The meatpacking companies argue that in normal times, their giant size makes them more efficient and helps keep prices for consumers low.

In recent decades, that «consumer welfare» argument carried a lot of weight. Government regulators were willing to go along with one merger after another, so long as hamburger was cheap.

But a new generation of anti-trust scholars — and the Biden administration — are more skeptical of super-sized corporate power.

«Between these recent price shocks in the pandemic and ongoing allegations of price-fixing, that [consumer welfare] argument for consolidation is falling apart,» said Claire Kelloway, a researcher at the Open Markets Institute, an anti-monopoly think tank. «There’s increasing evidence and suspicions that this market power has gone too far and is beginning to hurt consumers.»

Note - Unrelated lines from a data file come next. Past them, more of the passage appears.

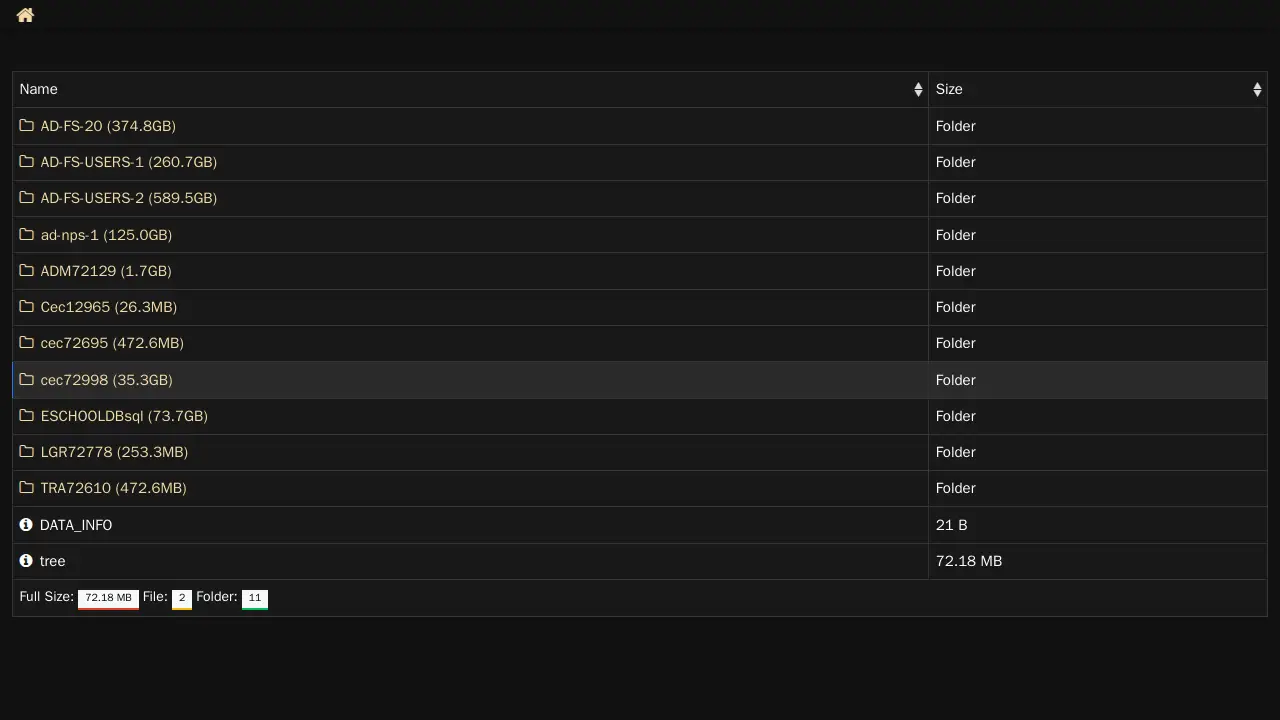Sort the list by the Name column arrows
This screenshot has width=1280, height=720.
tap(918, 90)
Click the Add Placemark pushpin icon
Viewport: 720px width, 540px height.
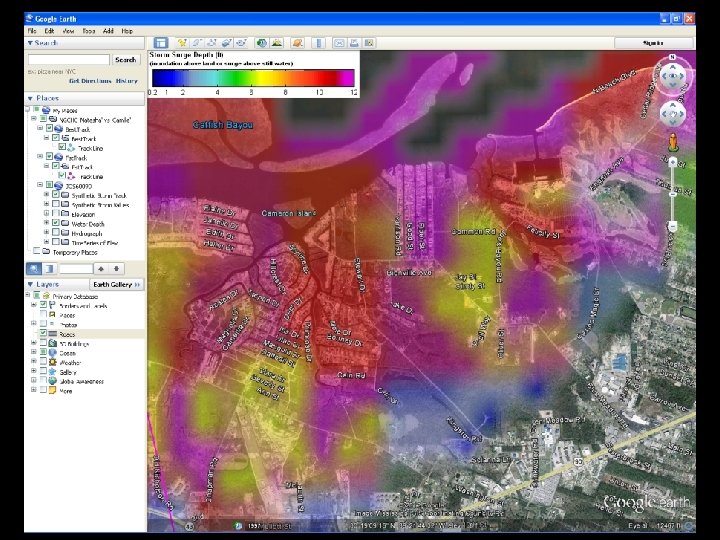point(182,43)
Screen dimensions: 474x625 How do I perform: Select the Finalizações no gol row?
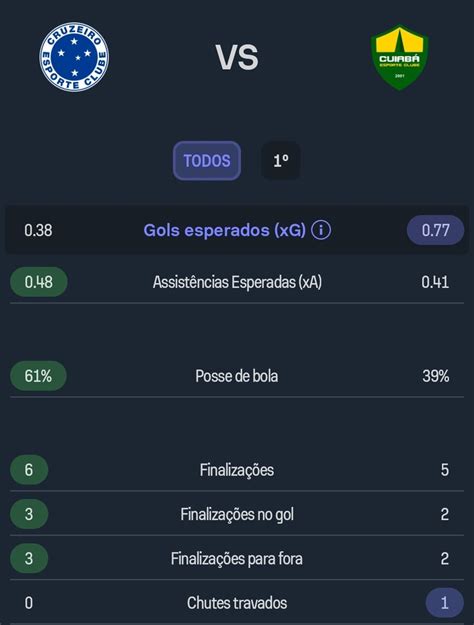237,514
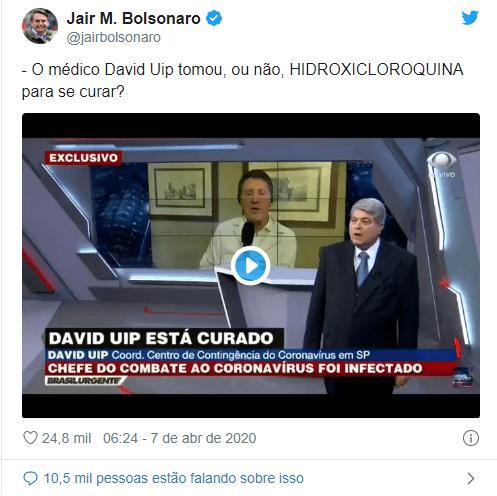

A ransomware attack on JBS in June that temporarily idled nearly a quarter of the company’s beef-processing capacity also highlighted the risk of having so much of the nation’s food supply in the hands of a few big companies.

Almost exactly a century ago, the federal government passed the «Packers and Stockyards Act,» to crack down on excesses of what was then known as the «Meat Trust.»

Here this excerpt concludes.